Extracto:
Rabe no quiere dar detalles de lo que seguirá, pero lo parangona a la identidad de Suiza y su relación con la bandera, que aparece en todo tipo de cosas. Pero el centro de la bandera hélveta lleva siglo y medio asociado a la Cruz Roja…

Liechtenstein es otra cosa. Sus 160 km2 están lejos de los 460 que tiene Andorra y, con apenas 34.000 habitantes –cuyo ingreso por persona orilla los US$ 20.000 anuales-, carece de la imagen romántica ofrecida por Mónaco, el miniestado que más se le parece. La capital, Vaduz, es un pueblito dominado por un castillo del siglo XIII (la “casa rosa”).

¿Quién vive allá? Pues el clan von und zu Liechtenstein. ¿Conquistó el país, como los Grimaldi a Mónaco? No. Lo compró en 1699. En realidad, la familia adquirió señoríos dependientes de Austria desde 1434, Vaduz y Schellenberg. Los von Liechtenstein eran condes, hasta que Carlos VI los hizo príncipes en 1719 (de ahí el “zu”) y les permitió designar al principado con su propio apellido. Al disolverse Austria-Hungría en 1918, el país pasó a la órbita suiza.

La fama banquera del feudo no se refleja cabalmente en el PBI (US$ 3.300 millones en 2033), pues el mayor aporte es el industrial (43%). La banca ocupa el segundo lugar. Pero, claro, sus activos declarados son los reales, como es normal en cualquier “off shore”. Dos empresas son hegemónicas en Liechtenstein: Hilti (herramientas y equipos de construcción) y la suiza Unaxis, que fabrica microchips. En cuanto a la industria bélica, por Vaduz sólo pasan fondos relacionados al tráfico privado de armas y no es saludable preguntar por ese negocio en Vaduz.

Consigna:
Por favor, responde estas preguntas a partir del extracto sobre Liechtenstein:
(a) ¿En qué año compró el país la familia von Liechtenstein?
(b) ¿Cómo se llama la capital?
(c) ¿Qué porcentaje aporta la industria al PBI?

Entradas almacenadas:
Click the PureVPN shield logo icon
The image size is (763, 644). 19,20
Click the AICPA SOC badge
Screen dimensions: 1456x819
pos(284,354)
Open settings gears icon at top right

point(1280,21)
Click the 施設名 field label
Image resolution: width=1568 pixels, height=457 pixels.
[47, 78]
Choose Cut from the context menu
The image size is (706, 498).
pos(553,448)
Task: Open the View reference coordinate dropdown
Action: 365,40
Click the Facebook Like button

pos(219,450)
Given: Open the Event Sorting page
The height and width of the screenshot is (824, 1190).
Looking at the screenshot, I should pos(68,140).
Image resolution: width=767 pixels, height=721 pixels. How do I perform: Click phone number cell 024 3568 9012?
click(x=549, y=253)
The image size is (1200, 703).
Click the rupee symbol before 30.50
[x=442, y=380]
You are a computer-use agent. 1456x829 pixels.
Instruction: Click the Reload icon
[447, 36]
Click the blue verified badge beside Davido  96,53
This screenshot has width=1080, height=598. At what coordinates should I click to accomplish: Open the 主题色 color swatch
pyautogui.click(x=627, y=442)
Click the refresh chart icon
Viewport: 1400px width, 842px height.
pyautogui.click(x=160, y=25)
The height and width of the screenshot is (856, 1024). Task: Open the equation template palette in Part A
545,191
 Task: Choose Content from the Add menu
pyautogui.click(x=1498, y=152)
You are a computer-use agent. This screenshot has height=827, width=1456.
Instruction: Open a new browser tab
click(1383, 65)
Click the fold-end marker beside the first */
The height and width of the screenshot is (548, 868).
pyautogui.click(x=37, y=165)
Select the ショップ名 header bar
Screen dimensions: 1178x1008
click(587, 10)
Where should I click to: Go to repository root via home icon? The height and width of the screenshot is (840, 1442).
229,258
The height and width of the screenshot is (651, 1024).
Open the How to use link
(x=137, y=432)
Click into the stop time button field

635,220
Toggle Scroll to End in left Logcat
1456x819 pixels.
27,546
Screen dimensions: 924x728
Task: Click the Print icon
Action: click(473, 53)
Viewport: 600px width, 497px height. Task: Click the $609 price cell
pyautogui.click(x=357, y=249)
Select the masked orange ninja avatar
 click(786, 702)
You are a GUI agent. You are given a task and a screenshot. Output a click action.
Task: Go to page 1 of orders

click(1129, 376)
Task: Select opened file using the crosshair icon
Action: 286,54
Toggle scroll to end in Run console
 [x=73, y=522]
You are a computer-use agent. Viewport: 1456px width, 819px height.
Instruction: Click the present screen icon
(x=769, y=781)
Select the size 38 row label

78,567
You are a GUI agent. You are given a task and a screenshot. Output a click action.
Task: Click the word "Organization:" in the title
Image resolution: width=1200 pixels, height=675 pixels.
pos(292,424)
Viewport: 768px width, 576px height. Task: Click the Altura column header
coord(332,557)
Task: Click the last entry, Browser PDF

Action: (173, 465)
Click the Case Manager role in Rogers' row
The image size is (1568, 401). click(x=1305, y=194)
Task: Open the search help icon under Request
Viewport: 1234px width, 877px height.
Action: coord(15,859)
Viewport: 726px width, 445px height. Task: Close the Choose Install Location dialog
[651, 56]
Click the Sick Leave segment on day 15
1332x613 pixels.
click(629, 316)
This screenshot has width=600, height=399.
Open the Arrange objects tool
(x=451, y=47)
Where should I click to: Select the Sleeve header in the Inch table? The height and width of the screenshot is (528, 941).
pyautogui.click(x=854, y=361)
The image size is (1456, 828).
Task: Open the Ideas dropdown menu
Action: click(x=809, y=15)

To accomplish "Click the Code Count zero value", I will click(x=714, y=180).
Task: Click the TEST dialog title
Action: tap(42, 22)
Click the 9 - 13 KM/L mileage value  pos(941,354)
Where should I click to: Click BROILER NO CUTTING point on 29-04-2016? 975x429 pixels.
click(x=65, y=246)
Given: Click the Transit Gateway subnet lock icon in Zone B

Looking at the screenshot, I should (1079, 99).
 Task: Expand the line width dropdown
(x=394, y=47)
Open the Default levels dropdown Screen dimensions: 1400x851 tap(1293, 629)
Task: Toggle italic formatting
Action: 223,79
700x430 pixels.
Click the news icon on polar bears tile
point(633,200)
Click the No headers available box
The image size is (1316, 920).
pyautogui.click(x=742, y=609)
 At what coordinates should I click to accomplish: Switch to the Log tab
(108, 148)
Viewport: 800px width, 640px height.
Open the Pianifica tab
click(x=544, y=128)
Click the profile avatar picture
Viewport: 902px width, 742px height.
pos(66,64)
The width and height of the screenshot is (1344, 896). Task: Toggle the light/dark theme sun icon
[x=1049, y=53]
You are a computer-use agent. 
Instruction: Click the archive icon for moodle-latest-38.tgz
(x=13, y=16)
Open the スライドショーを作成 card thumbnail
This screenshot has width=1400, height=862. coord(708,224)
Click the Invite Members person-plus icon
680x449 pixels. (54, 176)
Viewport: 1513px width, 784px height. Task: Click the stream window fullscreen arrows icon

Resultado:
(a) En 1699.
(b) Vaduz.
(c) El 43%.